Po raz 27. na Jasną Górę pielgrzymuje Łukasz Broma z Legionowa. Wyrusza z potrzeby serca w trudnych czasach, aby jego rodzina szczęśliwie przeszła ten okres. Przyznaje, że dla niego pielgrzymka jest pewnego rodzaju stylem duchowości. – Niektórzy, m.in. ja, potrzebują raz w roku odbyć i pogłębić tę duchowość. Warto odprawić 9-dniowe pielgrzymkowe rekolekcje, które sprawiają, że ładujemy akumulatory na cały rok – zachęca i dodaje, że pielgrzymka to dla niego czas, kiedy można doświadczyć nie tylko w kościele, ale także w otoczeniu i codzienności oraz w zwyczajnym zmęczeniu szczególnej obecności Boga i Matki Najświętszej.
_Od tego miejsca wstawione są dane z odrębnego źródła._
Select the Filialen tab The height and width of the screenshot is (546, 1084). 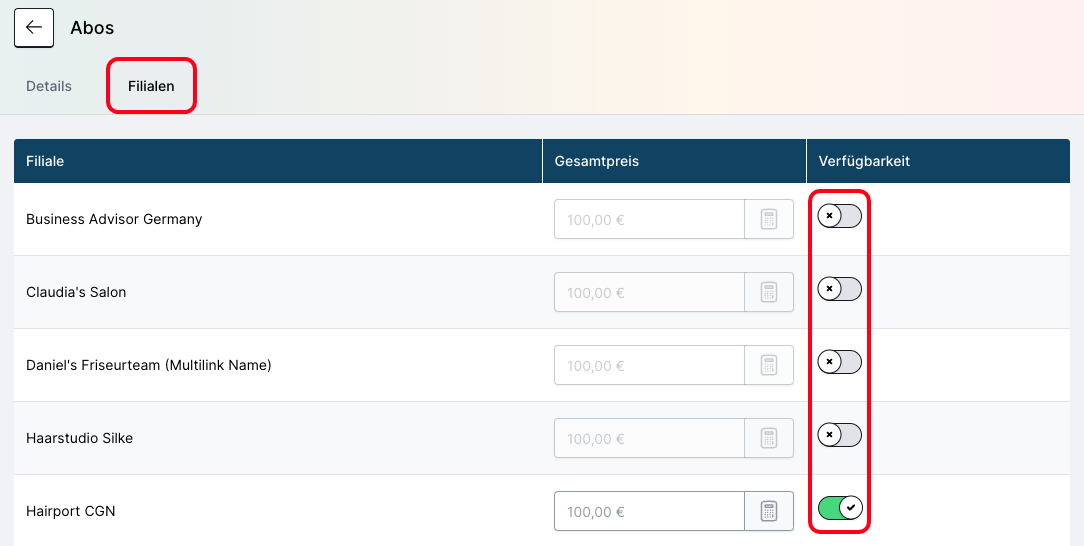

Ma także swoich „pielgrzymkowych” świętych, z którymi kroczy do tronu Królowej Polski. Oprócz patronów pielgrzymki – św. Józefa i kard. Wyszyńskiego – to także bł. ks. Jerzy Popiełuszko. - Miałem okazję kilka razy spotkać się w Suchowoli z mamą ks. Jerzego, i to wyjątkowo odcisnęło pieczęć na moim sercu. Ks. Jerzy jest moim bliskim świętym i towarzyszy mi również w czasie pielgrzymowania. Zawsze też w trudnych chwilach modlę się do niego – opowiada pielgrzym z Legionowa.
Pielgrzymka to wielkie przeżycie dla każdego jej uczestnika. Monika Domanowska z Kościeliska, pielgrzymuje z rodziną po raz szósty. Zaznacza, że jest to najwspanialszy czas, jaki człowiek może spędzić. – Pielgrzymka to wymarzony i wytęskniony urlop. Zbieramy na nią ze sobą intencje całej rodziny i omadlamy każdą po drodze. Pielgrzymka to dla nas priorytet w wakacje. Nie wyobrażamy sobie, aby spędzać je w inny sposób – podkreśla.
Pielgrzymi rozpoczęli swoje wędrowanie od Mszy św. w kościele pw. Świętego Ducha przy ul. Długiej. Eucharystii przewodniczył metropolita warszawski kard. Kazimierz Nycz, który będzie również oczekiwał pątników na Jasnogórskim Szczycie.